▸ **TASK OBJECTIVE**: Nothing in the records may be dropped. Retype them all exactly.
#### MATERIALS PROVIDED ####
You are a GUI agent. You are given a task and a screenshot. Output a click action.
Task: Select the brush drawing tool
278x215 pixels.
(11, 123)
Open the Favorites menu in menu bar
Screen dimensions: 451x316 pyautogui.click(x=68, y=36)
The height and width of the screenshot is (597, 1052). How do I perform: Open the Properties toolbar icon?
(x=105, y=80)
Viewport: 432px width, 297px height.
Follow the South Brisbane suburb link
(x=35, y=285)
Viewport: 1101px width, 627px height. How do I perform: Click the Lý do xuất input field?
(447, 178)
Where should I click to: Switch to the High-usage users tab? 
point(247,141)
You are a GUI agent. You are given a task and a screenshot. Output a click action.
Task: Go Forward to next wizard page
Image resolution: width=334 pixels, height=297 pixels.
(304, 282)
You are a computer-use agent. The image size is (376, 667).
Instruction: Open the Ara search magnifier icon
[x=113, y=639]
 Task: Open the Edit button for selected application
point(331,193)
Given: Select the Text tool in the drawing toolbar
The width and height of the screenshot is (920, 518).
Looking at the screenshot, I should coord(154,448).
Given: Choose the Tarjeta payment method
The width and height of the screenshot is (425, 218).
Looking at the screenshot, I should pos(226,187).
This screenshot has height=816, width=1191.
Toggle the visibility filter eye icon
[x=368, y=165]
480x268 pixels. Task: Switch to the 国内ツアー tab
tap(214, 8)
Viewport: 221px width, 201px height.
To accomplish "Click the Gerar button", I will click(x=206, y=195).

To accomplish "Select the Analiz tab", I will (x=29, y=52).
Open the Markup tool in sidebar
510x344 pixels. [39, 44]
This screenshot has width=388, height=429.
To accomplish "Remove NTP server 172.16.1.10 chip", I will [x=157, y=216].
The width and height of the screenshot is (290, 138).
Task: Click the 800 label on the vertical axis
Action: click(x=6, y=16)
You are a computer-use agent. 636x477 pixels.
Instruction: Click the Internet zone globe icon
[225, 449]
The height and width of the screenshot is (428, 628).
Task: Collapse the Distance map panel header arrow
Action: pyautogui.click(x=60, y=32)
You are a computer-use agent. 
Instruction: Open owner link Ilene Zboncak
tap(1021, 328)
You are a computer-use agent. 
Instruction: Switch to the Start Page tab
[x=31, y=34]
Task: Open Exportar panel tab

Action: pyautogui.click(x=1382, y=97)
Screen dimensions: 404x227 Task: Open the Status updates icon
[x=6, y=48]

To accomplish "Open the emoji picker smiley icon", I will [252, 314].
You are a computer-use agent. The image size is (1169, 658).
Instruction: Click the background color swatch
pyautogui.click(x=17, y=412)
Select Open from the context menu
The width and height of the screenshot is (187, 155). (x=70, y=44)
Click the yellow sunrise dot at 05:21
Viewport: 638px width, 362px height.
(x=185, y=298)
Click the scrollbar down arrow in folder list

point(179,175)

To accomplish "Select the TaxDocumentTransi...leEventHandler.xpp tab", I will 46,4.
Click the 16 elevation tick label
####
▸ **OUTPUT**:
You are a GUI agent. You are given a task and a screenshot. Output a click action.
Task: Select the brush drawing tool
278x215 pixels.
(11, 123)
Open the Favorites menu in menu bar
Screen dimensions: 451x316 pyautogui.click(x=68, y=36)
The height and width of the screenshot is (597, 1052). How do I perform: Open the Properties toolbar icon?
(x=105, y=80)
Viewport: 432px width, 297px height.
Follow the South Brisbane suburb link
(x=35, y=285)
Viewport: 1101px width, 627px height. How do I perform: Click the Lý do xuất input field?
(447, 178)
Where should I click to: Switch to the High-usage users tab? 
point(247,141)
You are a GUI agent. You are given a task and a screenshot. Output a click action.
Task: Go Forward to next wizard page
Image resolution: width=334 pixels, height=297 pixels.
(304, 282)
You are a computer-use agent. The image size is (376, 667).
Instruction: Open the Ara search magnifier icon
[x=113, y=639]
 Task: Open the Edit button for selected application
point(331,193)
Given: Select the Text tool in the drawing toolbar
The width and height of the screenshot is (920, 518).
Looking at the screenshot, I should coord(154,448).
Given: Choose the Tarjeta payment method
The width and height of the screenshot is (425, 218).
Looking at the screenshot, I should pos(226,187).
This screenshot has height=816, width=1191.
Toggle the visibility filter eye icon
[x=368, y=165]
480x268 pixels. Task: Switch to the 国内ツアー tab
tap(214, 8)
Viewport: 221px width, 201px height.
To accomplish "Click the Gerar button", I will click(x=206, y=195).

To accomplish "Select the Analiz tab", I will (x=29, y=52).
Open the Markup tool in sidebar
510x344 pixels. [39, 44]
This screenshot has width=388, height=429.
To accomplish "Remove NTP server 172.16.1.10 chip", I will [x=157, y=216].
The width and height of the screenshot is (290, 138).
Task: Click the 800 label on the vertical axis
Action: click(x=6, y=16)
You are a computer-use agent. 636x477 pixels.
Instruction: Click the Internet zone globe icon
[225, 449]
The height and width of the screenshot is (428, 628).
Task: Collapse the Distance map panel header arrow
Action: pyautogui.click(x=60, y=32)
You are a computer-use agent. 
Instruction: Open owner link Ilene Zboncak
tap(1021, 328)
You are a computer-use agent. 
Instruction: Switch to the Start Page tab
[x=31, y=34]
Task: Open Exportar panel tab

Action: pyautogui.click(x=1382, y=97)
Screen dimensions: 404x227 Task: Open the Status updates icon
[x=6, y=48]

To accomplish "Open the emoji picker smiley icon", I will [252, 314].
You are a computer-use agent. The image size is (1169, 658).
Instruction: Click the background color swatch
pyautogui.click(x=17, y=412)
Select Open from the context menu
The width and height of the screenshot is (187, 155). (x=70, y=44)
Click the yellow sunrise dot at 05:21
Viewport: 638px width, 362px height.
(x=185, y=298)
Click the scrollbar down arrow in folder list

point(179,175)

To accomplish "Select the TaxDocumentTransi...leEventHandler.xpp tab", I will 46,4.
Click the 16 elevation tick label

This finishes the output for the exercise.